** THE PROBLEM **
The answer is every line of the records that holds the word "computer", copied in full.

** Opening INPUT DATA block **

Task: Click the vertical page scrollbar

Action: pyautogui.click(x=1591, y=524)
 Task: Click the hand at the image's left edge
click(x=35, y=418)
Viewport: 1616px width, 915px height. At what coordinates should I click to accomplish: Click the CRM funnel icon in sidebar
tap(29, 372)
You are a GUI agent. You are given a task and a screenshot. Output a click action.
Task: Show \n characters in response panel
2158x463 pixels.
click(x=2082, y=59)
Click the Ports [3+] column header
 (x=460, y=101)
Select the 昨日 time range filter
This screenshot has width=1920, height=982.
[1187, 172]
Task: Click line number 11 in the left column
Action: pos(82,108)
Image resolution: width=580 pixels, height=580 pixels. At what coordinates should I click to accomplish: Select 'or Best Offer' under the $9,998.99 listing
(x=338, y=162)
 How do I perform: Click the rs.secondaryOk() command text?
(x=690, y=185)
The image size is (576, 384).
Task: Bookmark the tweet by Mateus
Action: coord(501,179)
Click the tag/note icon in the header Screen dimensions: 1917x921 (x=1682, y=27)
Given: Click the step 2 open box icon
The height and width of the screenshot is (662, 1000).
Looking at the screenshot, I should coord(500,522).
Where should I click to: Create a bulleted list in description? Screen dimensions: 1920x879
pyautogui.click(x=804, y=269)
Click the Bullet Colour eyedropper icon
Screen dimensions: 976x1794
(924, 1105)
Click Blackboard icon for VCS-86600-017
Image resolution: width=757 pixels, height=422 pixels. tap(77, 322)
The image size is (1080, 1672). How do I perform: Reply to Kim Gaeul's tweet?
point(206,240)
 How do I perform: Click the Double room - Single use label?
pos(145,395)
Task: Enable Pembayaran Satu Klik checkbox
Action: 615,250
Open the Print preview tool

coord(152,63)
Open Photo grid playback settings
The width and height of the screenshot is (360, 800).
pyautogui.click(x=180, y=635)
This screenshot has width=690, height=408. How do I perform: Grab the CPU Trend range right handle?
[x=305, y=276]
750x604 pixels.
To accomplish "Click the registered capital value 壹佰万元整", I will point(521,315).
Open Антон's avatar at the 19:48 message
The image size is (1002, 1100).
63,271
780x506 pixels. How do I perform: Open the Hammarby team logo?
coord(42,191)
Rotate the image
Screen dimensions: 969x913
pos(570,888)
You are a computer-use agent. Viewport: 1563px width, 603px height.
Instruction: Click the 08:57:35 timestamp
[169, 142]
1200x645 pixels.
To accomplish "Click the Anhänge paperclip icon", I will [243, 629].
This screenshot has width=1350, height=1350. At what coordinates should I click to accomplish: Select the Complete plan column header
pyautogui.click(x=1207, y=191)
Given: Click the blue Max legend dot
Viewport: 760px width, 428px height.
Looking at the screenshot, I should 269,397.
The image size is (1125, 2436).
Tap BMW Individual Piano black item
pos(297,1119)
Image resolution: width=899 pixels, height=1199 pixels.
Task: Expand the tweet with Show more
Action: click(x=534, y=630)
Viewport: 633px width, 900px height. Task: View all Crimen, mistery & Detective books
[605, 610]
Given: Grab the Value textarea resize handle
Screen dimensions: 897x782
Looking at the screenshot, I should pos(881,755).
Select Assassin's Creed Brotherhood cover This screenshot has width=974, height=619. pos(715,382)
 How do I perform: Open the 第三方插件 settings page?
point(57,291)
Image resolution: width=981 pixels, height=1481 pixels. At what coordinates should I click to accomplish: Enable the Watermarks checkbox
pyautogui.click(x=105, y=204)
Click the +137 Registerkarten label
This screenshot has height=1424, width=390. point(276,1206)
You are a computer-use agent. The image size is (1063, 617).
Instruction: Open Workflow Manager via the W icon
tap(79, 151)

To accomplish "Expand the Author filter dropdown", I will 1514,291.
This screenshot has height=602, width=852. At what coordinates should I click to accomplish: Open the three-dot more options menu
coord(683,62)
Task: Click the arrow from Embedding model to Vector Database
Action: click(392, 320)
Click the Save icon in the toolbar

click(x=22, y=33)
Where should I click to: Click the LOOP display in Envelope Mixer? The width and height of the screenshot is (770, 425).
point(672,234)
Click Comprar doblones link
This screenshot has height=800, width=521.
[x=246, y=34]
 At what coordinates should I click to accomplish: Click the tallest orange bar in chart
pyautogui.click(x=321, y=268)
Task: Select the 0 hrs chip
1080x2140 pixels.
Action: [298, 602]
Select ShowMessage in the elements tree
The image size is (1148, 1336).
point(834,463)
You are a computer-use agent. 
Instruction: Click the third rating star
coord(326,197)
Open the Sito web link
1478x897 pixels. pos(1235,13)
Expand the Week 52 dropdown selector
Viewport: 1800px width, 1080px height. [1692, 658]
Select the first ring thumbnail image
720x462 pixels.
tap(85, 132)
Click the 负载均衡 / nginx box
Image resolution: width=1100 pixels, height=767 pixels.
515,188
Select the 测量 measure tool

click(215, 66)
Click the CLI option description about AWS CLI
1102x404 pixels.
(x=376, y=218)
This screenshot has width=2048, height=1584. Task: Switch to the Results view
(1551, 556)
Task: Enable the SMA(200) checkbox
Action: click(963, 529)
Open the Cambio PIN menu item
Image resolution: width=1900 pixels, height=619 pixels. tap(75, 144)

** Closing INPUT DATA block **

** SOLVED PROBLEM **
You are a computer-use agent. Viewport: 1563px width, 603px height.
You are a computer-use agent. The image size is (1063, 617).
You are a computer-use agent. 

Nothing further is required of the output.